Your instructions
Go through the records and copy each line where the word "height" occurs.

Material provided

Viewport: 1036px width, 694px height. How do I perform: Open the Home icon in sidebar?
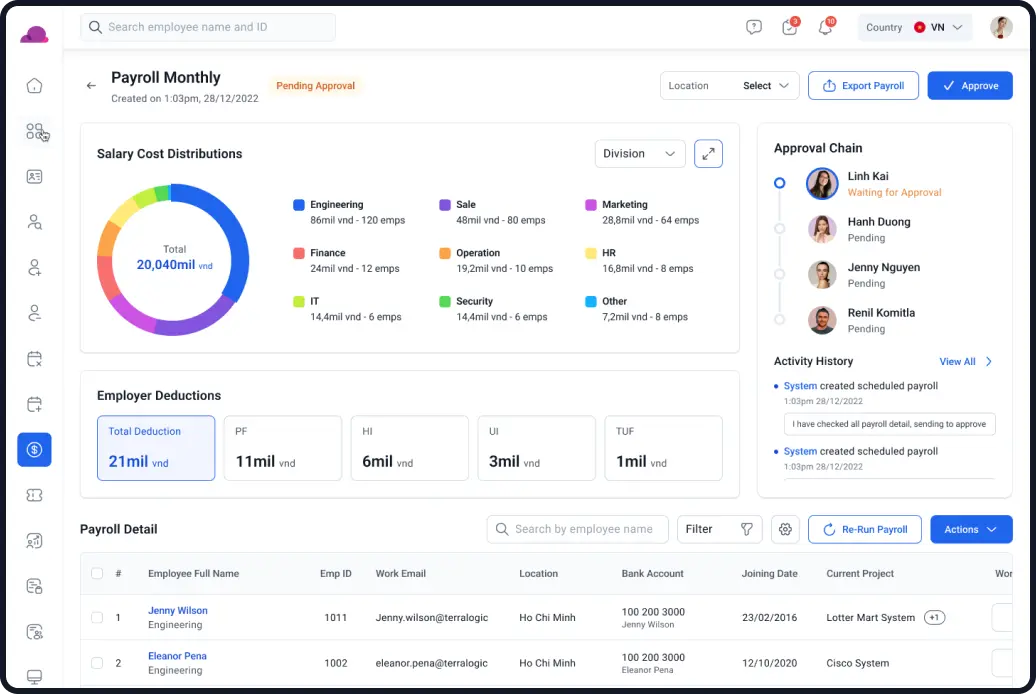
---
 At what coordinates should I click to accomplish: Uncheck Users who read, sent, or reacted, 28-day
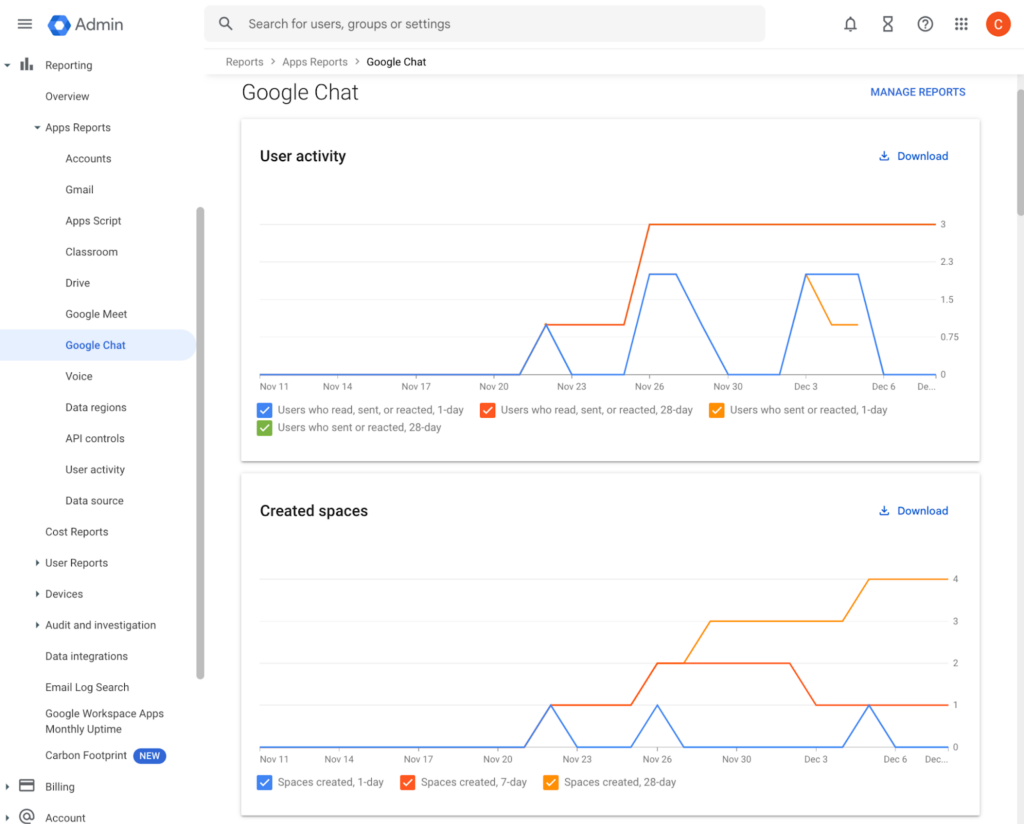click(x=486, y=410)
* * *
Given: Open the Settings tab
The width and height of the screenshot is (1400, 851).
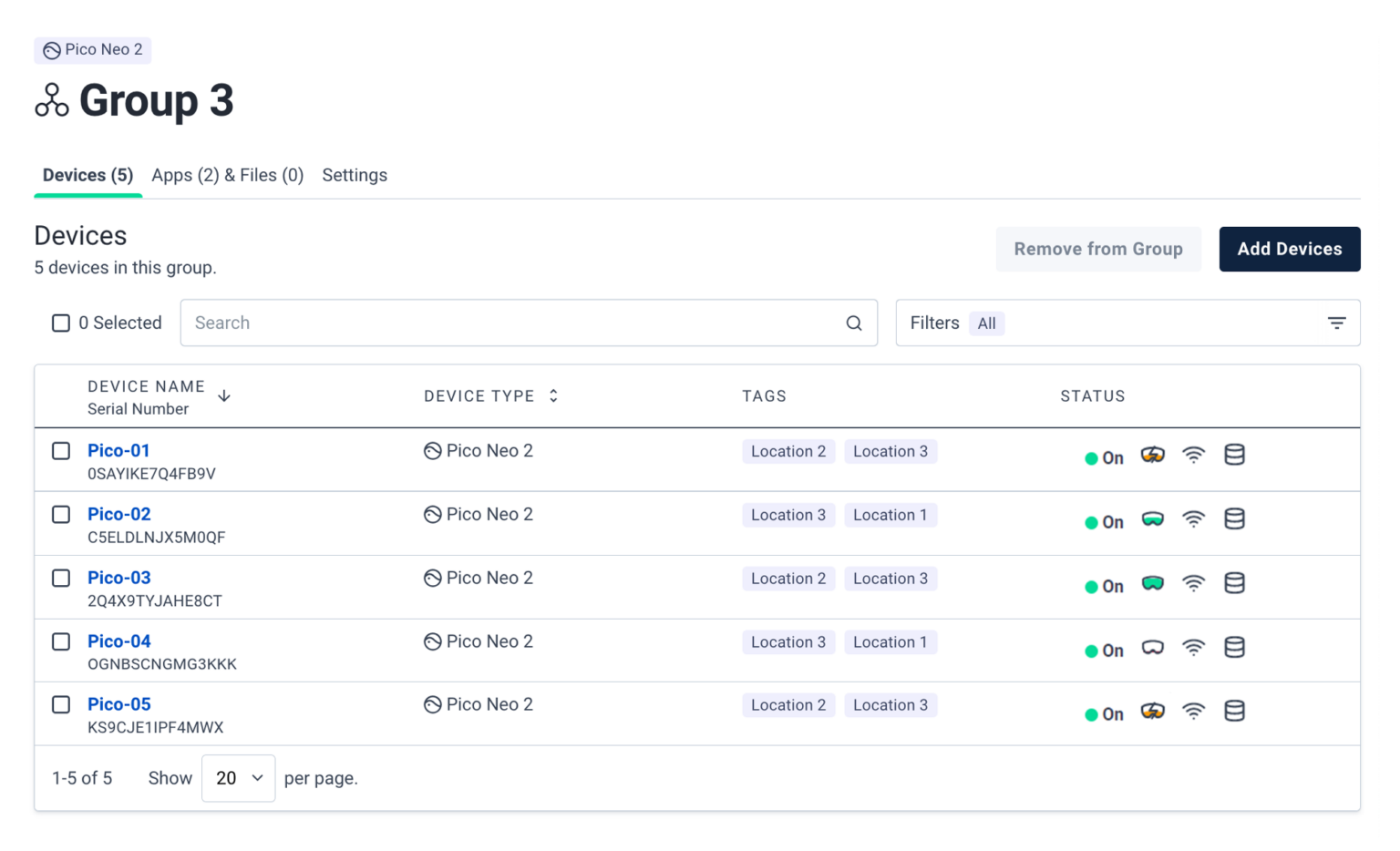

Exercise answer
Viewport: 1036px width, 694px height. How do I perform: Open the Home icon in sidebar?
The width and height of the screenshot is (1400, 851).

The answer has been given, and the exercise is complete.